Path Feasibility Analysis for String-Manipulating Programs

Path Feasibility Analysis for String-Manipulating Programs. Nikolaj Bjorner, Nikolai Tillmann, Andrei Voronkov.

We discuss the problem of path feasibility for programs manipulating strings using a collection of standard string library functions. We prove results on the complexity of this problem, including its undecidability in the general case and decidability of some special cases. In the context of test-case generation, we are interested in an efficient finite model finding method for string constraints. To this end we develop a two-tier finite model finding procedure. First, an integer abstraction of string constraints are passed to an SMT (Satisfiability Modulo Theories) solver. The abstraction is either unsatisfiable, or the solver produces a model that fixes lengths of enough strings to reduce the entire problem to be finite domain. The resulting fixed-length string constraints are then solved in a second phase. We implemented the procedure in a symbolic execution framework, report on the encouraging results and discuss directions for improving the method further.

The authors note that while strings are a fundamental data type, the main existing way of handling strings in symbolic test-case generation tools is to treat them as regular arrays, and to treat string library subroutines as regular procedure calls, thus turning even simple calls to library functions into loop constructs.

Comment viewing options

Select your preferred way to display the comments and click "Save settings" to activate your changes.

Envelopes, Bananas, Barbed Wire for Strings?

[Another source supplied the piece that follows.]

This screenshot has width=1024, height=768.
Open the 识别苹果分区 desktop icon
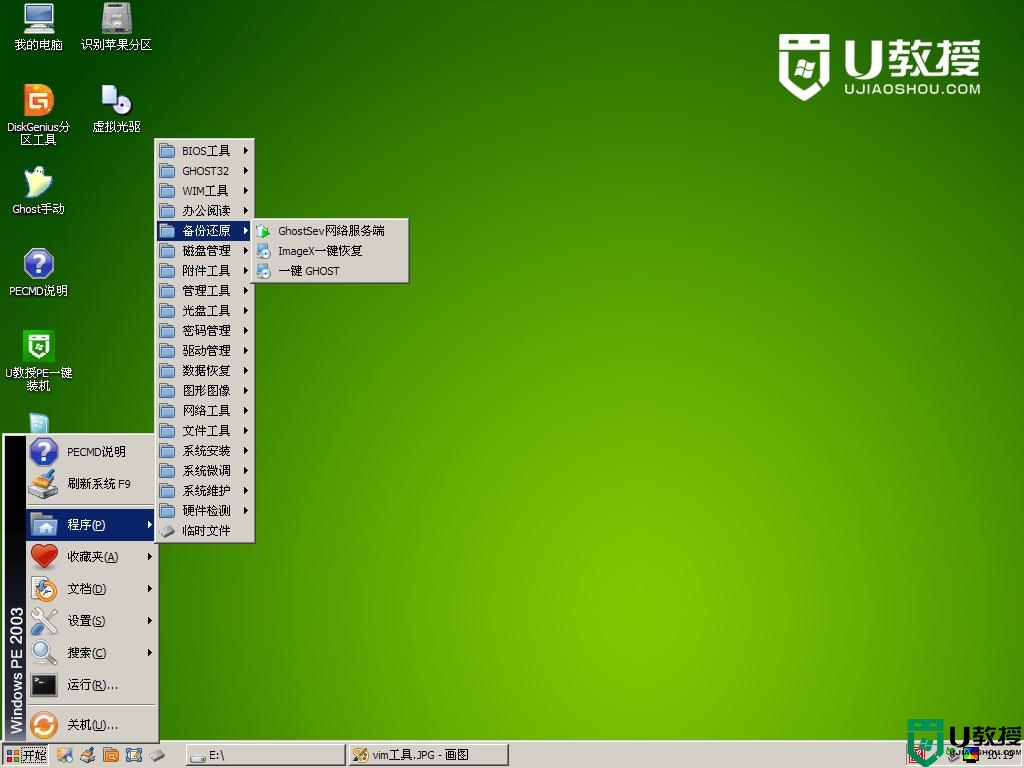click(116, 20)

Essentially, what they are trying to do is find a “calculus” of sorts for strings, the way the Bananas, Envelopes, Barbed Wire, and Lenses paper did for cons-lists?
And how about those of us who use cons-lists for strings; don't we already have what they are talking about?

You mean this paper?

This paper was of course

This paper was of course discuss numerous times on LtU.

Of further interest:

Of further interest: http://www.cs.virginia.edu/~ph4u/talks/muri.pdf . I know Pieter had written up a draft about solving string constraints last summer, but can't find it anywhere.

Such work is interesting for empirical reasons. When trying to model check, say, the linux kernel, what abstractions (and refinements) you use matter. Just say 'cons' will give you a blow up -- it's just one step above modeling the heap as a giant bit array. Furthermore, consider a lot of the code being written in safer languages: as popular safety concerns include races, xss, and sql-injection, it'd be nice to have a calculus for concurrency and strings, as they cover a lot of what is written. My bet is that something similar will be done for other popular ADTs like the web DOM.

I'm happy to report that the

I'm happy to report that the draft, "A Decision Procedure for Subset Constraints over Regular Languages," has since made its way to PLDI 09. The preprint is available upon request -- please find my contact info at http://www.cs.virginia.edu/~ph4u/ .

String rewriting systems

The existing body of literature surrounding rewriting systems in general, and string rewriting systems in particular, already is a "calculus" of modifying strings. (Toyama's theorem, for example, provides ways to compose rewriting systems as we would have with functions.) This work with path feasibility seems to reuse existing halting results of string rewriting systems -- specifically regarding length -- to enrich analysis of string manipulation by .net languages.